The NNT can also be useful in evaluating the balance between a risk and benefit of a drug. Indeed, the number of patients that need to be treated to prevent an outcome of the disease can be compared to the number needed to treat to induce a patient having a harmful side-effect. For example, the NNT was useful in weighting the benefit of inhaled corticosteroids in preventing COPD exacerbations against their risk of inducing pneumonia.

^{29}^{,}^{30} It was a particularly important question since pneumonias are much less frequent than COPD exacerbations, so that one is tempted to assess benefit versus risk simply on the basis of the frequency of these outcomes, rather than the drug effects.

^{29} The NNT approach revealed, however, using the net effect of inhaled corticosteroids, that the risk of inducing pneumonia may outweigh the benefit of preventing exacerbations, particularly over the longer term, even if pneumonia is much less frequent.

^{29}^{,}^{31} Of course, such use of the NNT in a benefit–risk assessment must also make sure that outcomes of similar importance are being compared, such as avoiding the comparison between mild COPD exacerbations that are easily treated in the outpatient setting versus pneumonias that require extended hospitalization and possibly intensive care.

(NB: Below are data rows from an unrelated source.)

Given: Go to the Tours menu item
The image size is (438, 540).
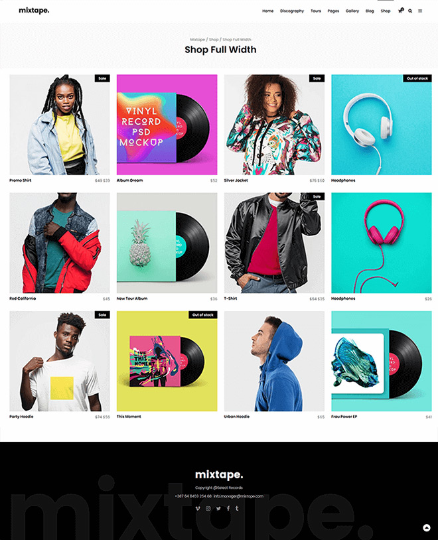Looking at the screenshot, I should coord(316,11).
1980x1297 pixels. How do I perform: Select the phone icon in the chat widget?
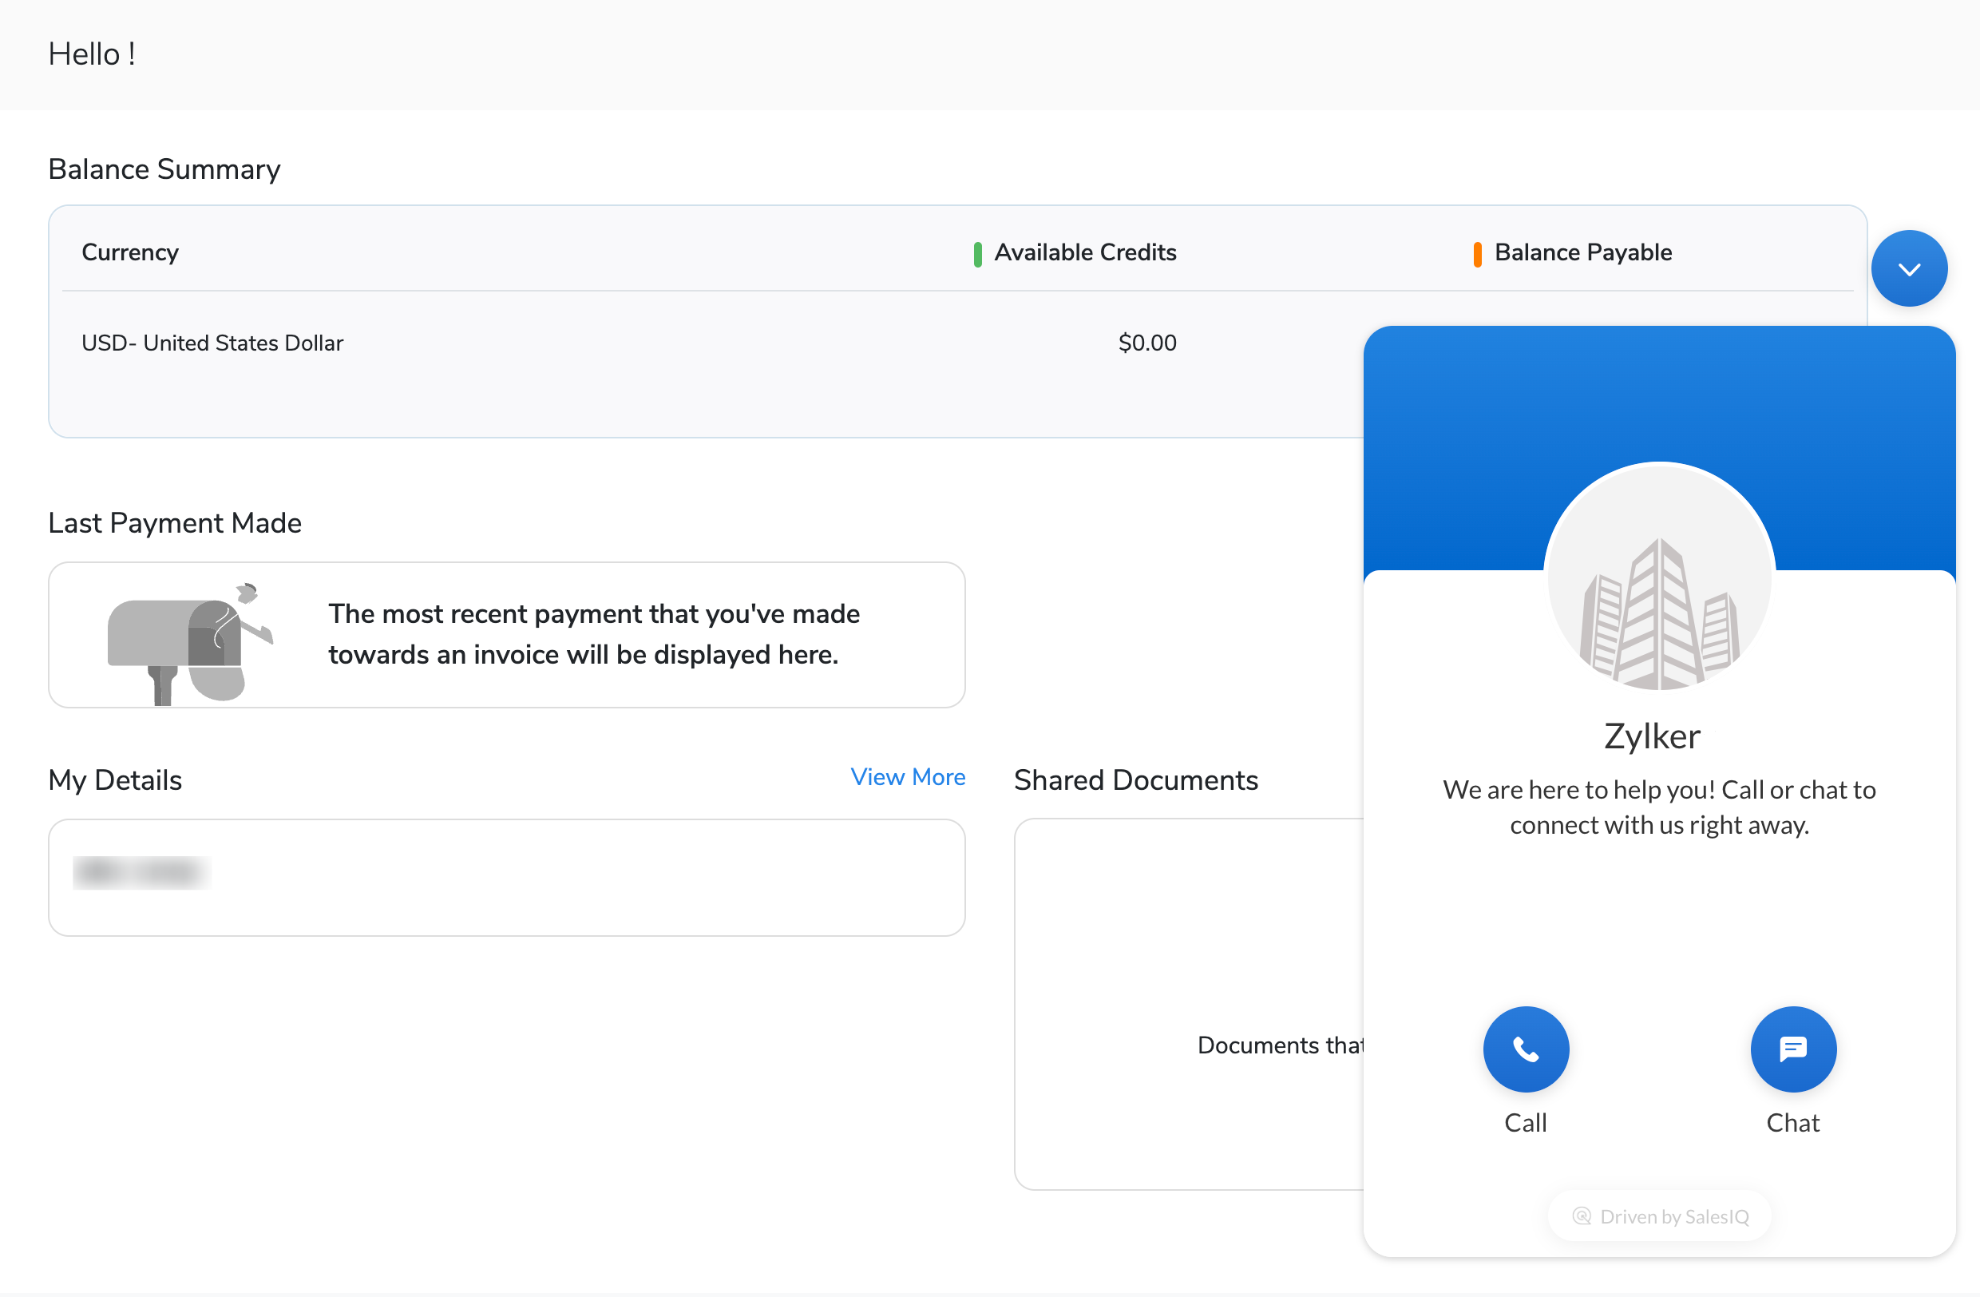[x=1525, y=1049]
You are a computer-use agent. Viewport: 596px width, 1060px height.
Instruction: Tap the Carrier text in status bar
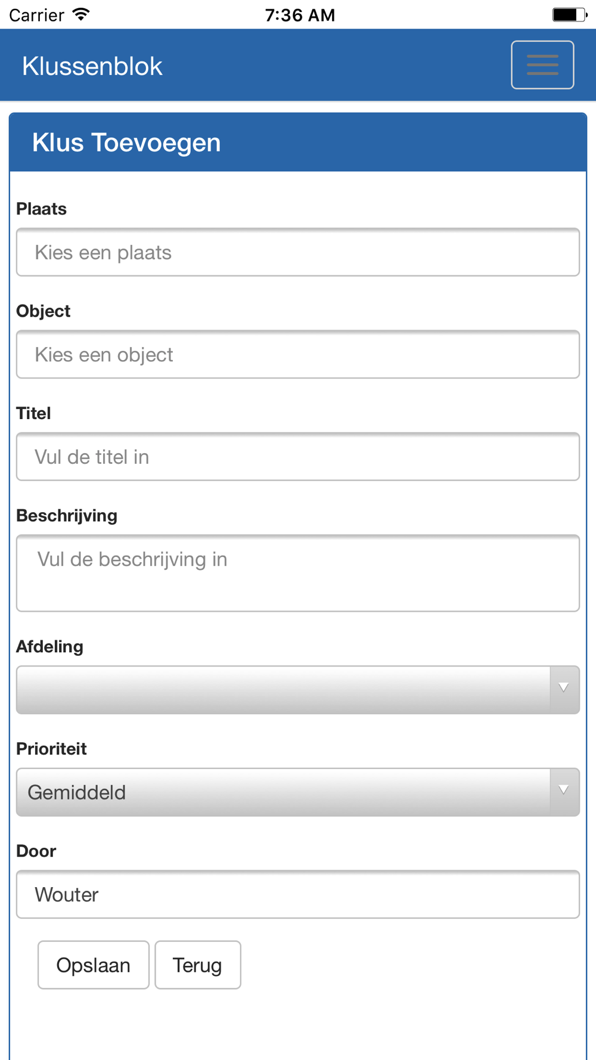(36, 15)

Another example is the previously mentioned meta-analysis of low-dose aspirin use, where prevention of mortality was assessed against causing gastrointestinal bleeding.^{3} Using the pooled data from six trials, the number needed to treat with low-dose aspirin to prevent one death from any cause was 67, while 100 needed to be treated to induce one non-fatal gastrointestinal tract bleeding. Here again, however, this meta-analysis included trials of varying durations, which can introduce bias in the NNT when not properly accounted for, particularly if the risks or benefits vary with duration of aspirin use. Moreover, the NNT values do not refer to a specific duration of treatment with aspirin.

In contrast, an analysis pooling data from four trials to assess the benefit–risk of rivaroxaban versus enoxaparin for the prevention of venous thromboembolism (VTE) after total hip or knee arthroplasty properly used the Kaplan–Meier curves to compute the NNTs.^{32} These were measured at specific time points, namely 70 days after total hip surgery and 47 days after knee arthroplasty, for the benefit outcome of VTE or death, versus the risk outcome of bleeding.